Muhammad Suheyl Umar
Muhammad Suheyl Umar is the Director of the Iqbal Academy Pakistan. Umar previously worked as Academic Director for the Institute of Islamic Culture and as a consultant to publisher house Suhail Academy; he was also a visiting scholar at the International Institute of Islamic Thought and Civilization from 1993-94. Umar specializes in Sufism and in the intellectual history of the Indian subcontinent from Shah Waliullah to Iqbal. He is the editor of the journals Iqbal Review, Al-Ma'arif, and Riyawat, as well as The Religious Other: Towards a Muslim Theology of Other Religions in a Post-Prophetic Age (2008). Umar earned his BA and MA at Government College (Lahore), MPhil at Allama Iqbal Open University, and PhD at Punjab University in Lahore.
Rowan Williams
Rowan Williams is the Archbishop of Canterbury, a position he has held since 2002. Ordained in the Church of England in 1980, he taught at Cambridge and Oxford before becoming Bishop of Monmouth in 1992 and Archbishop of Wales in 2000. As Archbishop of Canterbury, Williams has developed a number of initiatives focused on improving Christian-Muslim relations, including the annual Building Bridges Seminar. He has written on a wide range of topics, and his publications include A Margin of Silence: The Holy Spirit in Russian Orthodox Theology (2008), Tokens of Trust: An Introduction to Christian Belief (2007),On Christian Theology (2000), and Arius: Heresy and Tradition (1987/2002). Williams earned a BA from Christ's College at the University of Cambridge and his DPhil from Wadham College at the University of Oxford. At the end of 2012 he will be stepping down as Archbishop of Canterbury and taking up the post of Master of Magdalene College, Cambridge.
Nicholas Thomas Wright
Nicholas Thomas Wright is Professor of New Testament and Early Christianity at the School of Divinity at the University of St. Andrews. From 2003-10 Wright was the Bishop of Durham in the Church of England, preceded by three years as Canon Theologian of Westminster Abbey. He previously taught at McGill University, the University of Oxford, and the University of Cambridge. A prolific author (also published as Tom Wright or NT Wright), his publications include Simply Christian: Why Christianity Makes Sense (2010), Justification: God's Plan & Paul's Vision (2009), The Resurrection of the Son of God (2003), the five-part "Christian Origins and the Questions of God" series, and a series of popular commentaries on the books of the New Testament.
Frances M. Young
Frances M. Young is Edward Cadbury Professor Emeritus at the University of Birmingham, as well as an ordained minister in the Methodist Church (UK).

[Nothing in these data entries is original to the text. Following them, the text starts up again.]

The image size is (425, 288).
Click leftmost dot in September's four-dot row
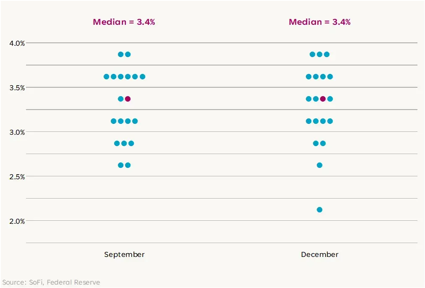click(113, 121)

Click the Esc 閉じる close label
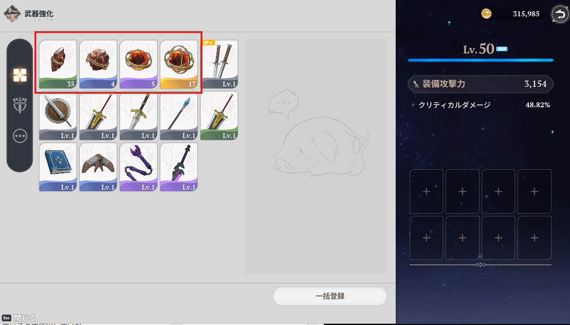tap(19, 318)
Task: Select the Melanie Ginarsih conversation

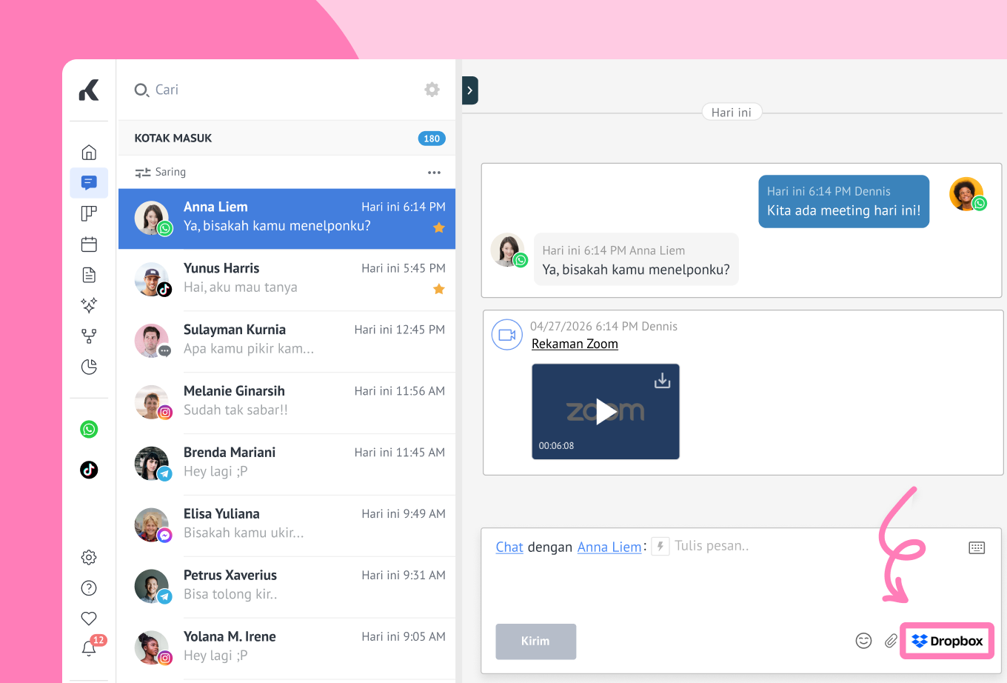Action: pyautogui.click(x=287, y=401)
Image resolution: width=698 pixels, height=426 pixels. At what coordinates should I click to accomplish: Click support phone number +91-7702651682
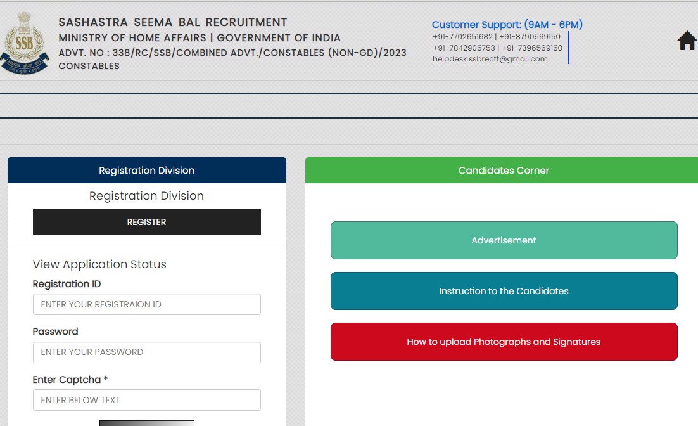pyautogui.click(x=462, y=37)
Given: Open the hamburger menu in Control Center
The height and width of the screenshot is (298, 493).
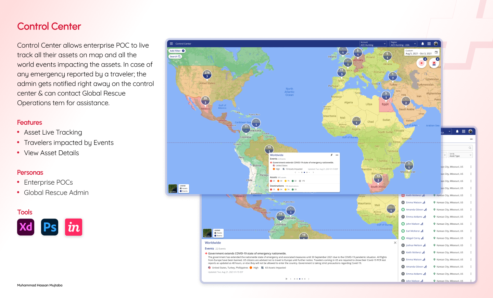Looking at the screenshot, I should 172,44.
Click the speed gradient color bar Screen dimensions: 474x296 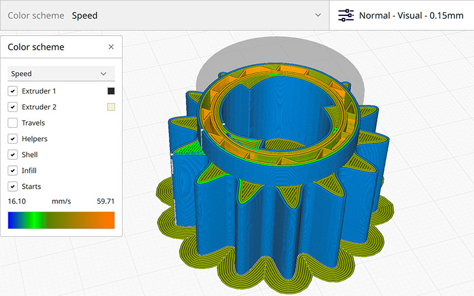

Young was the first Methodist and first women to preach at a Church of England General Synod when she addressed that body in 2005; she was awarded the Order of the British Empire in 1998 for her theological work. Her publications include (among others) From Nicaea to Chalcedon: A Guide to the Literature and Its Background (1983/2010, with Andrew Teal), Brokenness and Blessing: Towards a Biblical Spirituality (2007), A Cambridge History of Early Christian Literature (2004, as co-editor), and Biblical Exegesis and the Formation of Christian Culture (1997).